Hey alchohol is also my g/friend..lol..She helps me out when Im lonely, boried, have anxiety, and just all out depressed..I tend to self medicate with alchohol about 4 times a week..Not a good idea..But does anyone else have any better ideas? I tried klnopin..what a joke..I can take about 10 of those pills and not feel relaxed..the only time i feel relaxed around other people is when I have a really good buzz or if Im asleep


----------



## skaredykat7 (May 18, 2005)

Just be careful, and watch your tolorance, if it gets to be where you have to keep drinking more drinks to feel drunk then you have a problem, my tolorance level is way out of control and I have gotten into legal problems because of my drinking, I quit drinking for two years and sarted drinking again, I thought my tolorance would be back down, but I'm an alcholic, so, it was right where I left off. I just look at it this way, if I am depressed or stressed out I try not to drink, because that's the time when it gets out of control and I have to get drunk and black out, then I forget anything I did, and am ashamed because I'm a looser...LOL the biggest thing for me is that I long to be social and once I've had enough to drink I think I wanna go out, which I never want to do, but that's when I should stop drinking because then I go out and get completely waisted and dont rememebr what happend or how I got home. Sorry I'm rambling, but just be careful!


----------



## James of Maine (Sep 8, 2005)

Once in a while I'll have a 12 oz. beer when I get home from work to help me de-stress. I haven't been historically much of a drinker, so I still have a low tolerance for alcohol. I can get a decent buzz with just one! It's a mild emotional anesthetic, and I have to admit I like it. 

After just two in a row, I lose quite a bit of my introversion, have a little trouble with balance, and I have a crushing headache the next morning

I gotta be REALLY careful, because alcoholism does run in the family.


----------



## Blue J (Sep 7, 2005)

I know what you mean. I was always really uncomfortable with pubs and bars so I didn't start drinking until a couple of years ago.

Then I met some great friends and we ended up at the pub once or twice a week. I had so much fun. The anxiety was still there, but I could relax enough to have a good time.
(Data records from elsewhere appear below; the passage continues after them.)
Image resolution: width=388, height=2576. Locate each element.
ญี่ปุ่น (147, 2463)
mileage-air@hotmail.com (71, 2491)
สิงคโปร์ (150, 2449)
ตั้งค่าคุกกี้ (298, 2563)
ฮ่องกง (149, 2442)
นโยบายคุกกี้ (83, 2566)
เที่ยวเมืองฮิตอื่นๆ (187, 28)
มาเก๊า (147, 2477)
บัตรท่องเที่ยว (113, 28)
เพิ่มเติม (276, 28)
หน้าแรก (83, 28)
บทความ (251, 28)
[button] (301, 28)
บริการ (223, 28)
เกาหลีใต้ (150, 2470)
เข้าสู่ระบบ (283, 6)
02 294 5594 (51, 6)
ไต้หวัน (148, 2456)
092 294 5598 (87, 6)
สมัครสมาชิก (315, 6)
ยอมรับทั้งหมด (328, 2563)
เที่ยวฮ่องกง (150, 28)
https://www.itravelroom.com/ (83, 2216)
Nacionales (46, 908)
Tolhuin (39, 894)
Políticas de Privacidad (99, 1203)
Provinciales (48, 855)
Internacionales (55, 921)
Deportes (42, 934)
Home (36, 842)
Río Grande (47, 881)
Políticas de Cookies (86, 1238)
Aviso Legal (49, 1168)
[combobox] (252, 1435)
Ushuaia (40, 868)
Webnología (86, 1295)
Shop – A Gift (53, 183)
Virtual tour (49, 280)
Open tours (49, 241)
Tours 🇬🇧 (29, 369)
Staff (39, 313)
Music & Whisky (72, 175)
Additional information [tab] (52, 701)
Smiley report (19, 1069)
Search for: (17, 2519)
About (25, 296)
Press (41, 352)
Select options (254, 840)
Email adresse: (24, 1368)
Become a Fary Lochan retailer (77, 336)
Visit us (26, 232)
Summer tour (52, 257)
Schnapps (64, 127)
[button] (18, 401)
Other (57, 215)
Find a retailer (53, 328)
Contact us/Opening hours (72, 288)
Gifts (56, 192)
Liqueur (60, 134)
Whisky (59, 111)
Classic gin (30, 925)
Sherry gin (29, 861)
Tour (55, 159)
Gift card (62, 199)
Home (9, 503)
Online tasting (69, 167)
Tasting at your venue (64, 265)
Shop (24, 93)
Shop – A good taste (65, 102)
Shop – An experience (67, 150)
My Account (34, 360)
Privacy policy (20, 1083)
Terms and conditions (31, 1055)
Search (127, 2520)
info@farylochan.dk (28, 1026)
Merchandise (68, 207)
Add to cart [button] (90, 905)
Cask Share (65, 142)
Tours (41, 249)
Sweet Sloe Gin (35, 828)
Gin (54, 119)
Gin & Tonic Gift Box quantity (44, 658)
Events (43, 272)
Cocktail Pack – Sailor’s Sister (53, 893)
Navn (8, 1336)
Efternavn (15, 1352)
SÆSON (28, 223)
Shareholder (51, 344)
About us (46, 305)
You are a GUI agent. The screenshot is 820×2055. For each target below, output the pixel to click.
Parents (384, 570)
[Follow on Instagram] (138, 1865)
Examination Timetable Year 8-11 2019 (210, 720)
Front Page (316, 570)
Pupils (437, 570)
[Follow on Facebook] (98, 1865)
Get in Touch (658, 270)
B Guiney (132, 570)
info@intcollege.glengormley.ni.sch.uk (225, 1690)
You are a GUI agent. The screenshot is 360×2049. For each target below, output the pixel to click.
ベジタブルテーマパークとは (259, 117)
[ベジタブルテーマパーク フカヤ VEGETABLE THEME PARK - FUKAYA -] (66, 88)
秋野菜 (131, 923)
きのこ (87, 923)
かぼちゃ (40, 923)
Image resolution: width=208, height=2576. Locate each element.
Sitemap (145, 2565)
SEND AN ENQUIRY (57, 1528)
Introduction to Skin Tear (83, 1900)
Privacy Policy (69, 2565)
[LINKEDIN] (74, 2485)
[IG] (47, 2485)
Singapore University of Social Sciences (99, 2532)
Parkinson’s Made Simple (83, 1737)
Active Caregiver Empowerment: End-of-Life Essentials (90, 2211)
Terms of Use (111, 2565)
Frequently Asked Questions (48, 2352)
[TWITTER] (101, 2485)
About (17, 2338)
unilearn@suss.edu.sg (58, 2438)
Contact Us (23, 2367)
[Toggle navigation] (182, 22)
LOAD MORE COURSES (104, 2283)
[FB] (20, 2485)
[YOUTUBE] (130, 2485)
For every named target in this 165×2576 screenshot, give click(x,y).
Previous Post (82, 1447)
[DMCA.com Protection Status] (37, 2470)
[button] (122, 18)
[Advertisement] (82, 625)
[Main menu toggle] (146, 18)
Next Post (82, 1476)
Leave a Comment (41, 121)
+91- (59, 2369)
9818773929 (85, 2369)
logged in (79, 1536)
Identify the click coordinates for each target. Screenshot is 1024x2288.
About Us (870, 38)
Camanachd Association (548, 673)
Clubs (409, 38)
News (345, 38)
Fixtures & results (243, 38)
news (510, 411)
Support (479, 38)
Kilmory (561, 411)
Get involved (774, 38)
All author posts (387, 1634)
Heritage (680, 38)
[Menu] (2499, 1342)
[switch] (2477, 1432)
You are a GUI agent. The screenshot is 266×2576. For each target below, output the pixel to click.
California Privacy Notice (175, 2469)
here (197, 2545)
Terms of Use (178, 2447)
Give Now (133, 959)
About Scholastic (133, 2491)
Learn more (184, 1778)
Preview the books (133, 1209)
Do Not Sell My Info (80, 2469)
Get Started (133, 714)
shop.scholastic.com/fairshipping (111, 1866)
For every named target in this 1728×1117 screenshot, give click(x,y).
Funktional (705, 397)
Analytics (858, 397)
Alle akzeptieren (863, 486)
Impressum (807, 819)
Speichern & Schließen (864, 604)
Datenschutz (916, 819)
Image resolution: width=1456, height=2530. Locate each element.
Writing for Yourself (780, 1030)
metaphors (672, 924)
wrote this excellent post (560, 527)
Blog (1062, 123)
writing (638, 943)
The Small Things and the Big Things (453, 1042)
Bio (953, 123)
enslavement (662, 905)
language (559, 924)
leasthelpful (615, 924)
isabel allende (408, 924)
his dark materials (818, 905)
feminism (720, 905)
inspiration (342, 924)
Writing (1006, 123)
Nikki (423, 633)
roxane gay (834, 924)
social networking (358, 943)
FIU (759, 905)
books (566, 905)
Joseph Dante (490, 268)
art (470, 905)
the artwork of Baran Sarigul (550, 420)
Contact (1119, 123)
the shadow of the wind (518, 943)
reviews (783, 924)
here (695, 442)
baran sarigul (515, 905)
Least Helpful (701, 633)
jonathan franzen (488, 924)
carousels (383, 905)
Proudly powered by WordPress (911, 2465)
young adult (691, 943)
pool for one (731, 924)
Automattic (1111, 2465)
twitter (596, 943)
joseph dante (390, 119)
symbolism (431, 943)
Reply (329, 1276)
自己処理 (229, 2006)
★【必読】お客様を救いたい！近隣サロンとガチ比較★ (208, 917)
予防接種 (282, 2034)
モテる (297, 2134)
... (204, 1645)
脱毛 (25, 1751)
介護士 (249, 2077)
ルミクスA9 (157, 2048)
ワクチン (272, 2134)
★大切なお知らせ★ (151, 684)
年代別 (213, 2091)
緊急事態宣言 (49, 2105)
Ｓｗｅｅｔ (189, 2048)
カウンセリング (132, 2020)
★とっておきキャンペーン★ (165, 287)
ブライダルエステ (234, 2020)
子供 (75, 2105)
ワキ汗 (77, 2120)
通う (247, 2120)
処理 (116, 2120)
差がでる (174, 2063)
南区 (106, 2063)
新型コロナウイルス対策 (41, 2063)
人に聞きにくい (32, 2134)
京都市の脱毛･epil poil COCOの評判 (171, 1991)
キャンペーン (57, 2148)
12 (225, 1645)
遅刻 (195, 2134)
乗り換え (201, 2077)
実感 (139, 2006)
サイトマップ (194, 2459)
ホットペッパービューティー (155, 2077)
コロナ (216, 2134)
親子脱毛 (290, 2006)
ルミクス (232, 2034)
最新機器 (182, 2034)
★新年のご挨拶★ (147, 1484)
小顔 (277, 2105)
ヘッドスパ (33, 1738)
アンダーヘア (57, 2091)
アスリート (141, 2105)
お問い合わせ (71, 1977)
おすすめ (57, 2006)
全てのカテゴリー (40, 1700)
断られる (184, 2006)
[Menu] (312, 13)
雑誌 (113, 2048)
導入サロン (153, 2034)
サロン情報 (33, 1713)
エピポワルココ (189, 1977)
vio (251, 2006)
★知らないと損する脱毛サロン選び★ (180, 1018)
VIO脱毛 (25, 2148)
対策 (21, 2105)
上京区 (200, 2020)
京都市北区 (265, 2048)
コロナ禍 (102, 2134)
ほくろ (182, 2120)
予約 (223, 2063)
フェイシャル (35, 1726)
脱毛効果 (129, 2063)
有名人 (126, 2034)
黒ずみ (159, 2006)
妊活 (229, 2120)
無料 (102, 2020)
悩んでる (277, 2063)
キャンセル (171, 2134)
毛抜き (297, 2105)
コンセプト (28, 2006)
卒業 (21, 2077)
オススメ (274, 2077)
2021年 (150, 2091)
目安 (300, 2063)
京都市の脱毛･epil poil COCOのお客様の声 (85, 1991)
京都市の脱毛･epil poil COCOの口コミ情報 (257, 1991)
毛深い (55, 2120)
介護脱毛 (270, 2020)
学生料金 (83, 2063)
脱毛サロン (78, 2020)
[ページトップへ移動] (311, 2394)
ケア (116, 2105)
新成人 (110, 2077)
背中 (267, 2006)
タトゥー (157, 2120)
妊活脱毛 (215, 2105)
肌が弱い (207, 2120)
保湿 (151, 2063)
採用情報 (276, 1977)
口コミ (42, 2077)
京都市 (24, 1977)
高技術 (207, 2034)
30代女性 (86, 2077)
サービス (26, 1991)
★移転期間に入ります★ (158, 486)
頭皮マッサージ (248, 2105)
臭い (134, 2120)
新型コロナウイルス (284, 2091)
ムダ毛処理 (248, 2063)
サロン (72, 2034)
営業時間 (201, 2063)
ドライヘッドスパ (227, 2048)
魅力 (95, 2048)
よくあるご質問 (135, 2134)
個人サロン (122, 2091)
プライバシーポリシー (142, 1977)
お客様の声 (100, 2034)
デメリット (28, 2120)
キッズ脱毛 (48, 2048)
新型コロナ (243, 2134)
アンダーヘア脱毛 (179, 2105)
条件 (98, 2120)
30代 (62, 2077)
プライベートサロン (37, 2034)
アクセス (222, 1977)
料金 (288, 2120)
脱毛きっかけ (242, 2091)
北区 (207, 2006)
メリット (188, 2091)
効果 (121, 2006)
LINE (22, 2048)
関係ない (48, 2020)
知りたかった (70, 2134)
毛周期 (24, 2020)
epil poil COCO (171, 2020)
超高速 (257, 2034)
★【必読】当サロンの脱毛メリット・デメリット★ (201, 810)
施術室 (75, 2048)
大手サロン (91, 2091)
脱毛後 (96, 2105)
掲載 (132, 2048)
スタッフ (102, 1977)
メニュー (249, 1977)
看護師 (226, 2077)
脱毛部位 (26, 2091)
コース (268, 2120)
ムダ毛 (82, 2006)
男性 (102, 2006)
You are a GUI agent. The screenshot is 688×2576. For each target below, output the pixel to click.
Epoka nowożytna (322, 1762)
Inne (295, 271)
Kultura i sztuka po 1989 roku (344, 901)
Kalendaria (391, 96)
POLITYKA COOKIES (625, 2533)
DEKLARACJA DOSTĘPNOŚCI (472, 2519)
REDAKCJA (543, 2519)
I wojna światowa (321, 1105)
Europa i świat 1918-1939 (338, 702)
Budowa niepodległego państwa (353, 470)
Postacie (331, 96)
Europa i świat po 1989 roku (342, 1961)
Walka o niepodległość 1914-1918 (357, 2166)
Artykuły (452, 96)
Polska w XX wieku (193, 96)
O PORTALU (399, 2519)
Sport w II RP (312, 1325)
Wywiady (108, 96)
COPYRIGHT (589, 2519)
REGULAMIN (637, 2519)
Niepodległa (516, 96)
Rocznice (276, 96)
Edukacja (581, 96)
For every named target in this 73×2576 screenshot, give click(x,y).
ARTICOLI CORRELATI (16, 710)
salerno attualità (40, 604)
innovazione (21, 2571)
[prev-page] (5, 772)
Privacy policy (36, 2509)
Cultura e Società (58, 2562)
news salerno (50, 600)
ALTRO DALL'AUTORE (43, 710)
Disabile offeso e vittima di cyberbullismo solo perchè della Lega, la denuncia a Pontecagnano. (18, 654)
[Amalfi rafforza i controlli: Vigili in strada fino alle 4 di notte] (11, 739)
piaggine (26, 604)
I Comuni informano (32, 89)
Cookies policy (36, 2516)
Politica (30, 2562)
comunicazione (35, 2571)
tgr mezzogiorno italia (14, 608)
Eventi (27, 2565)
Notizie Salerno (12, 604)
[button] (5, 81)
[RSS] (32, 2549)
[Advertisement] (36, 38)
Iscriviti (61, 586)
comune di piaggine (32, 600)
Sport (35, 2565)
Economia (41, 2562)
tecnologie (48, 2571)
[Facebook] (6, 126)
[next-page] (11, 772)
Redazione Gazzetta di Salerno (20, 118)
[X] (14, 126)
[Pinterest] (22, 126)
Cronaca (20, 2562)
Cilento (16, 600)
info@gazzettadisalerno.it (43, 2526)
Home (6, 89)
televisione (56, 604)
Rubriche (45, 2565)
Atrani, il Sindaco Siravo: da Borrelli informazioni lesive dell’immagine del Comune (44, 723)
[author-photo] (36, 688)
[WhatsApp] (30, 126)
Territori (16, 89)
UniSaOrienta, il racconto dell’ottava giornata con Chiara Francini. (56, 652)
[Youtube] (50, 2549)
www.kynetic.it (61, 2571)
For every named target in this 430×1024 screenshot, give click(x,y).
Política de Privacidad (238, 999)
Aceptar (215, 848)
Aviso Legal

I also thought that getting really drunk would help me to meet someone...at this point I'm happy with the idea of a one night stand...but it never worked. I could get drunk enough to dance (a big deal for me) but never enough to make a move on a guy.

J.


----------



## Scrub-Zero (Feb 9, 2004)

shaggy19024 said:


> I used to drink alot, it got kinda hard on me though, now i just drink 1-4 beers once and a while.


Same for me.


----------



## r0ck0ut (Jun 17, 2005)

I got so bad I was drinking almost every night at the bar or at home I noticed it wasnt to good when I started drinking by myself. I cut back and drink maybe once a week now.


----------



## Norske (Sep 21, 2005)

I get the worst hangovers in the world so I have to severly restrict it. I also get really easily buzzed. Just two Heinkens will have me stumbling around. :lol

I hate it when my mind isn't sharp also so that's another reason I don't like to drink much. It's fun for a party though when everyone else is drunk.


----------



## Swiftwind (Feb 5, 2005)

I'm a bit cautious about drinking because alcoholism is in my family (and apparently it is hereditry). When I go out with my friends I'll usually have a max of 4 or 5 drinks. The other week I had 2 1/2 Smirnoff double blacks and a few sips of Corona and I ended up throwing up heaps! It was so awful!  I think I didn't have enough to eat that night.. don't want to make that mistake again. I lost 5 kilos from it all! I am so lucky I didn't wake up with a bad headache.. just felt extremely nautious for 3 days.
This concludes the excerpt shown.